## 設問 A
鹿島の敗戦記事を2文でまとめてください。
## 設問 B
鹿島の敗戦記事から、「Ads by Google」を含む言葉で始まり「いるようにしか見えなかった。」で終わる部分を、一字も変えずに書き写してください。

## 本文抜粋
日刊鹿島アントラーズニュース

Ads by Google

2023年4月11日火曜日

◆【番記者の視点】鹿島が今季最悪内容で3連敗 選手の口から出てきた「指示」と「判断」のとらえ方(報知)



岩政大樹


 ◆明治安田生命J1リーグ▽第7節 柏1―0鹿島(9日・三協F柏)

 【鹿島担当・内田知宏】岩政大樹監督の言葉を待つまでもなかった。「ハーフタイム、僕はあまり叱らないが、カツを入れた。前半はのらりくらり時間を過ごしてしまった。結果も内容も良くなかった。今シーズンで一番悪かったと思う」。今季未勝利で自信を失いかけている柏が相手。時間関係なく、1点を先に奪うことができれば、優位に立てることは想像に難くない。だが、攻撃のテンポが上がらず、前の動きも少ない。守備を固める柏の前で、目的意識のないパスを何とかつないでいるようにしか見えなかった。

 入念な柏対策の準備を施し、送り出した岩政監督は、会見場で憔悴しているように見えた。「柏のやり方を強調して送り出したが、なかなかテンポが出なかった。出ないというよりも、出そうとしていないように見えた」。現役時代からポジティブ変換して発信する指揮官としては、珍しい姿だった。ありのままを口にするしかなかった。それほど悪い内容だった。

## データ抜粋
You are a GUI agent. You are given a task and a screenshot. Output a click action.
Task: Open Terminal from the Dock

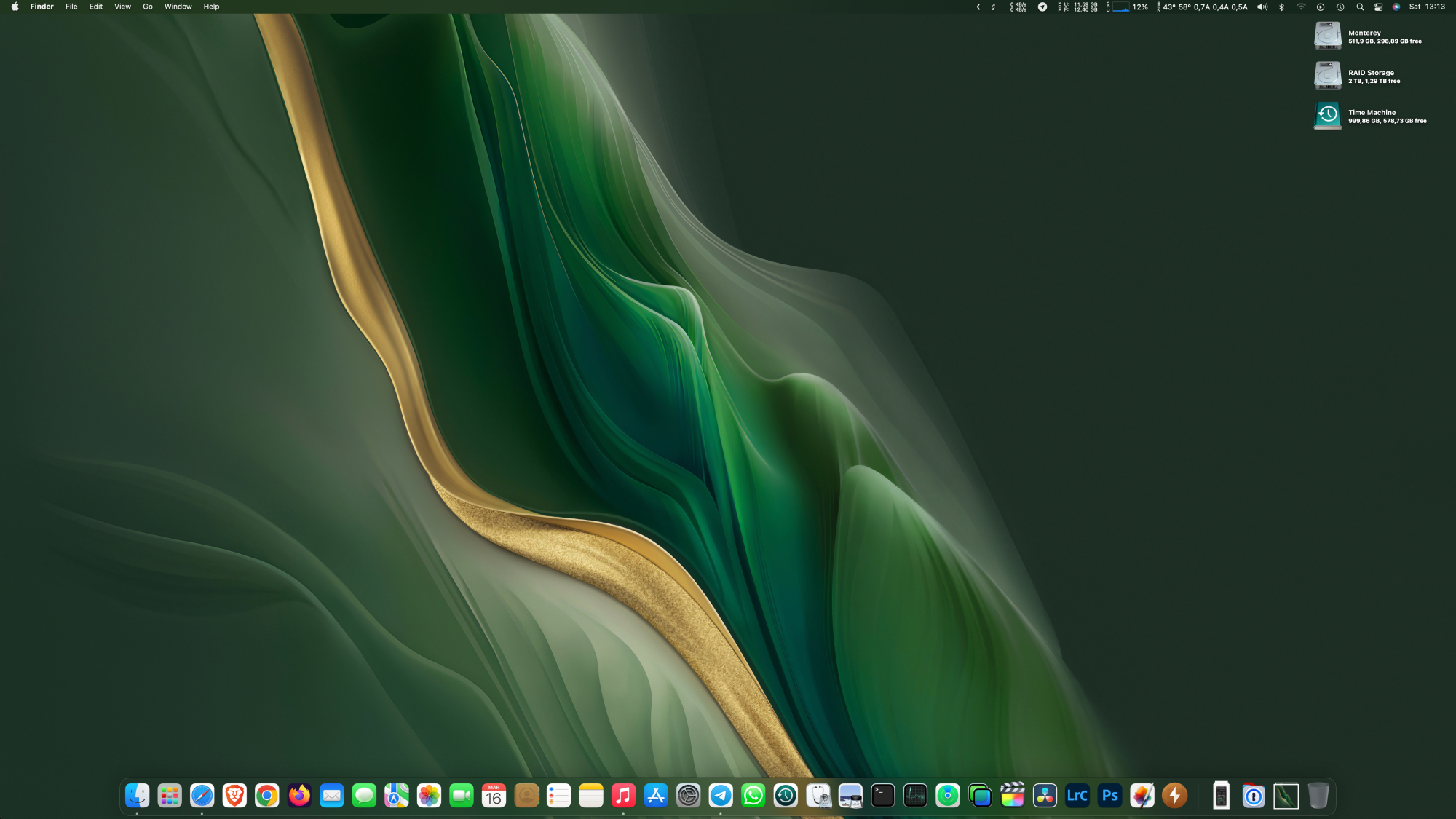point(882,796)
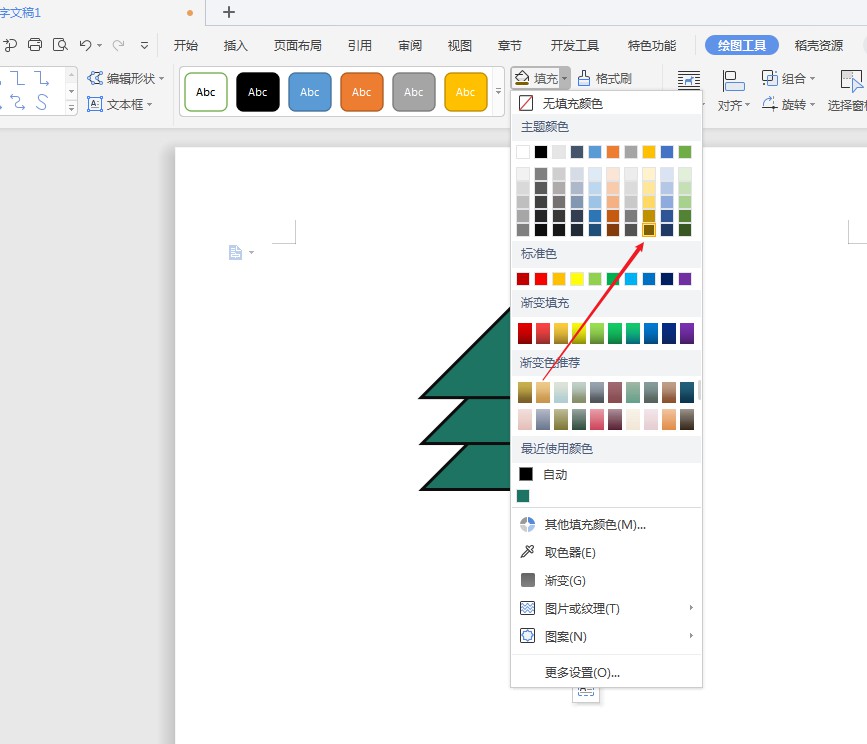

## 最終回答 A
鹿島は第7節で柏に0―1で敗れて3連敗となり、攻撃のテンポが上がらないまま、岩政大樹監督が「今シーズンで一番悪かった」と語るほどの内容だった。入念な柏対策を準備して選手を送り出した監督は会見場で憔悴しているように見え、ポジティブに発信してきた指揮官としては珍しく、ありのままを口にするしかなかった。

## 最終回答 B
Ads by Google

2023年4月11日火曜日

◆【番記者の視点】鹿島が今季最悪内容で3連敗 選手の口から出てきた「指示」と「判断」のとらえ方(報知)



岩政大樹


 ◆明治安田生命J1リーグ▽第7節 柏1―0鹿島(9日・三協F柏)

 【鹿島担当・内田知宏】岩政大樹監督の言葉を待つまでもなかった。「ハーフタイム、僕はあまり叱らないが、カツを入れた。前半はのらりくらり時間を過ごしてしまった。結果も内容も良くなかった。今シーズンで一番悪かったと思う」。今季未勝利で自信を失いかけている柏が相手。時間関係なく、1点を先に奪うことができれば、優位に立てることは想像に難くない。だが、攻撃のテンポが上がらず、前の動きも少ない。守備を固める柏の前で、目的意識のないパスを何とかつないでいるようにしか見えなかった。